Twenty-eight goats live on our farm. Besides us obviously superior Nubian goats, we have Boers, a Sable (Sables are colored Saanens) but also registered as a separate breed), an Alpine, a Spanish and several mixtures—mostly Boer and Nubian, though Big Mama is Boer and Saanen.
The American Dairy Goat Association has registered more than 1 million dairy goats since it was formed in 1904. It recognizes eight breeds: Nubians, Alpines, Saanens, Sables, LaManchas, Oberhaslis, Toggenburgs and Nigerian Dwarfs. There are miniature versions of all these breeds except Nigerian Dwarfs; they’re registered with another organization, the Miniature Dairy Goat Association.
Besides dairy goats, there are brawny meat goats, such as Boers, Kikos and Savannas; long-coated fiber goats, such as Angoras, Cashmeres (Mom wrote an article about them in the July/August 2010 issue of Hobby Farms), Pygoras and Nigoras (they’re part Angora and part Nigerian Dwarf). Some breeds, like Pygmies, dual-purpose Kinder goats, Myotonic goats and rare San Clemente Island and Arapawa Island goats are in categories all by themselves.
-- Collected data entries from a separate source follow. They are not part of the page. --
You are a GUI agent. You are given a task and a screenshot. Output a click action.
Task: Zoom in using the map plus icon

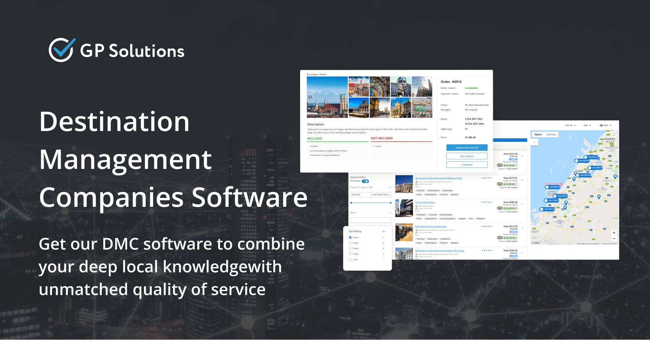614,232

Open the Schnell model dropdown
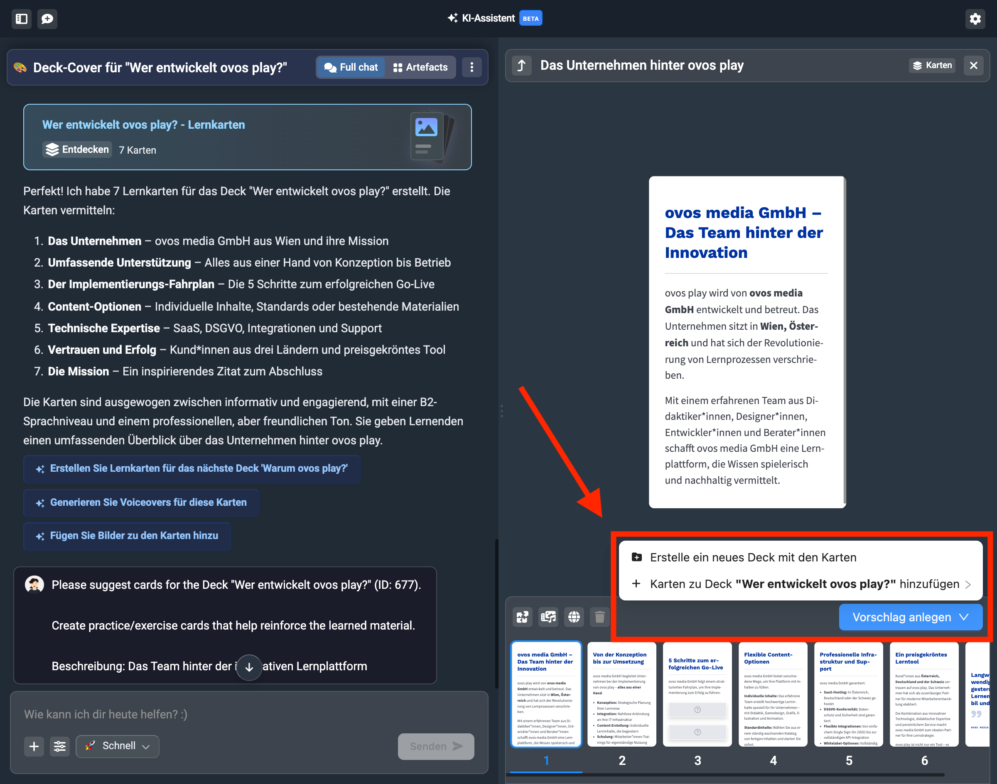[x=118, y=746]
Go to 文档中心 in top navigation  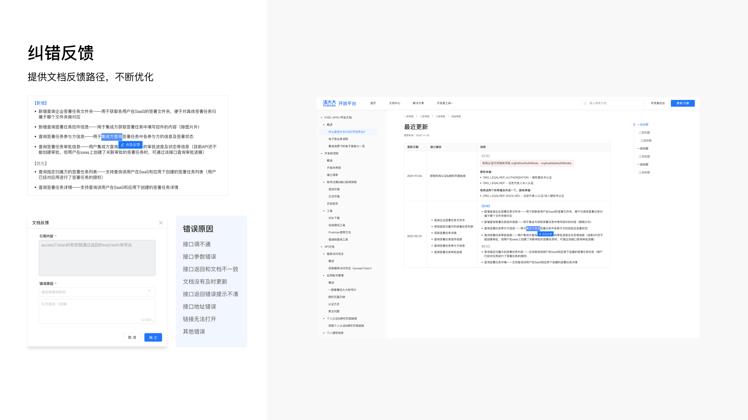click(394, 103)
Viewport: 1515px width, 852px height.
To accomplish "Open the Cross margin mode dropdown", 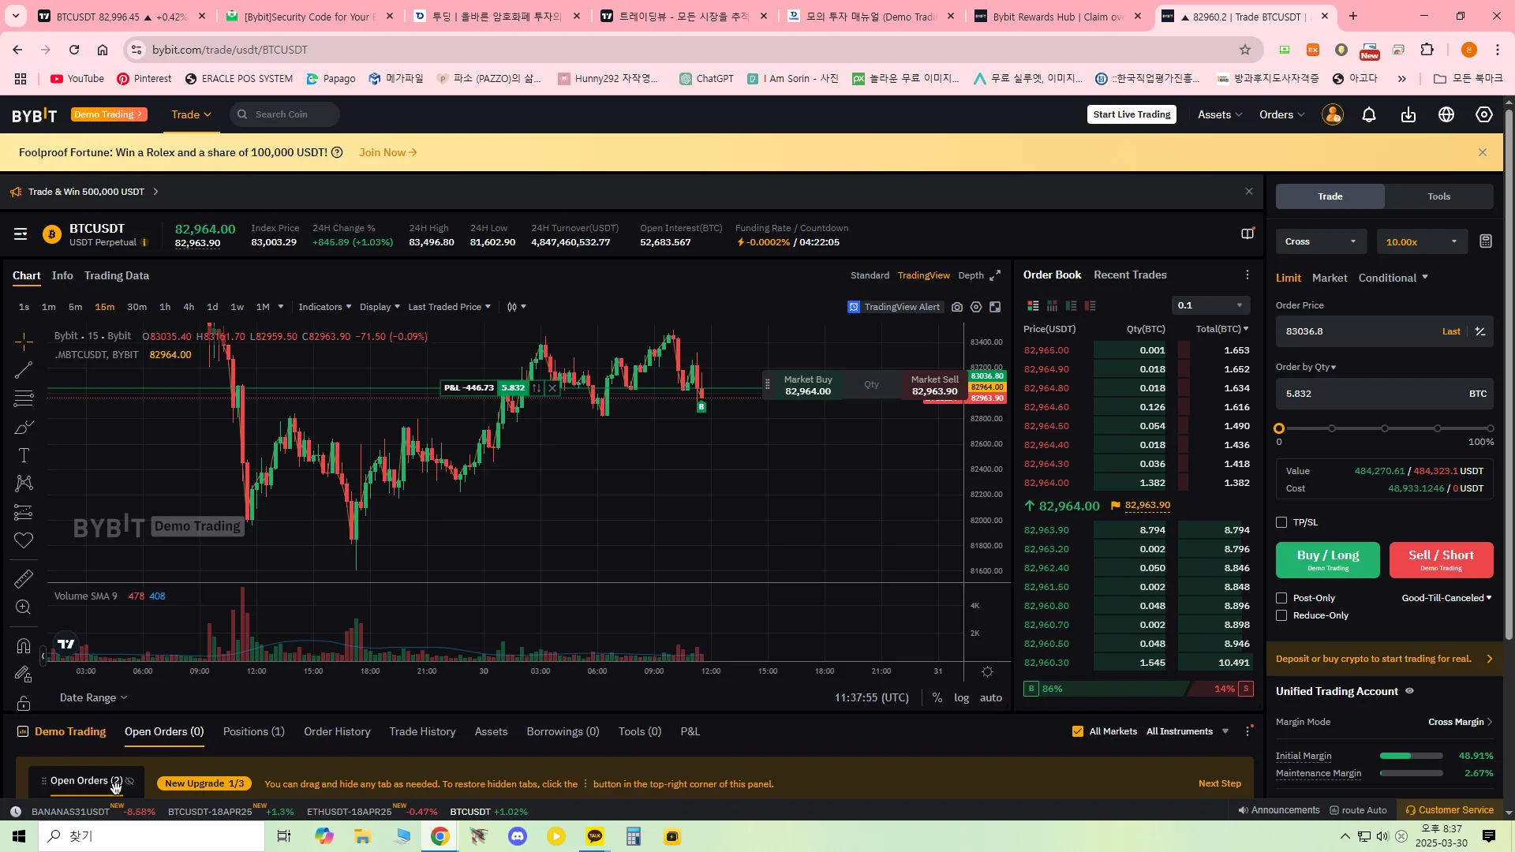I will click(x=1321, y=241).
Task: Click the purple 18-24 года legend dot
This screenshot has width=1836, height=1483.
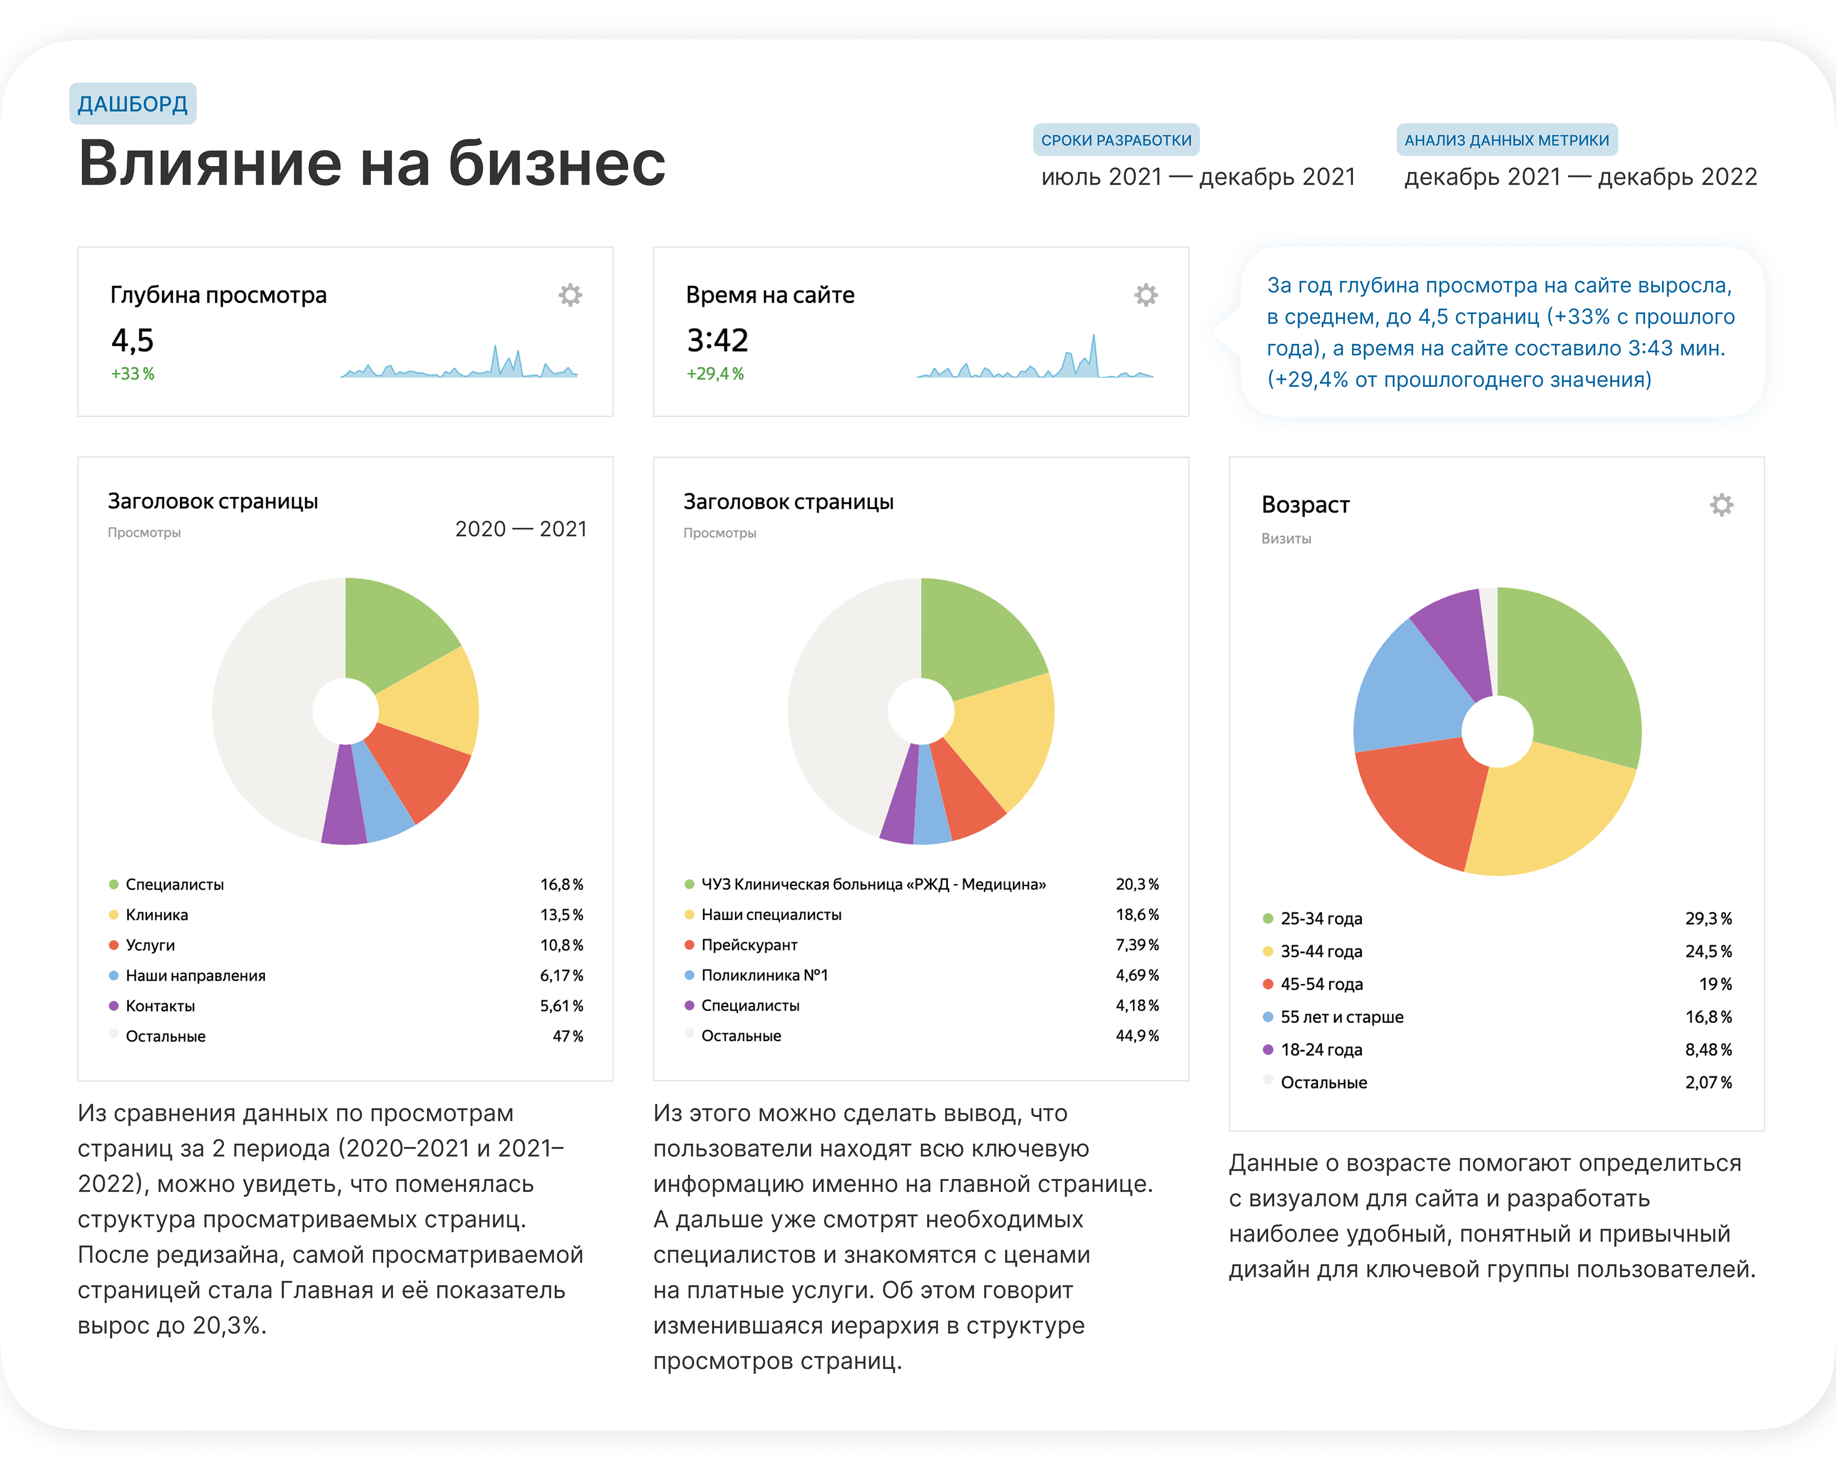Action: (x=1268, y=1050)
We goats were one of the first wild species domesticated by humans. Scientists believe that happened about 10,000 years ago at a village called Ganj Dareh in the Zagros Mountains of what’s now Iran. Our ancestor was a wild mountain goat called a Bezoar goat. No wonder we like to climb on things!
For thousands of years, we goats have been used for our meat, milk, hides, hair, horn, bones, sinew, and dung for fuel and fertilizer, and as draft animals to pack goods and pull carts all over the world. Bride prices and dowries were paid in goats, and goats sometimes provided sacrifices for humans’ gods.
Some goats became military mascots, like William de Goat, Sergeant Bill and Nan. The British have a long tradition of white Kashmir military goats, like William Windsor, also known as Billy, who was lance corporal in the 1st Battalion, the Royal Welsh, and retired in 2009 after eight years of mostly exemplary service. His only mess-up happened in 2006 when, in a parade honoring Queen Elizabeth’s 80th birthday, he failed to keep in step and kept trying to head butt a drummer’s backside. Billy was demoted to fusilier (the equivalent of private) for three whole months. His replacement is called William Windsor, too. Like his predecessors, the new Billy’s pay includes a daily ration of Guinness stout and two cigarettes, which he eats.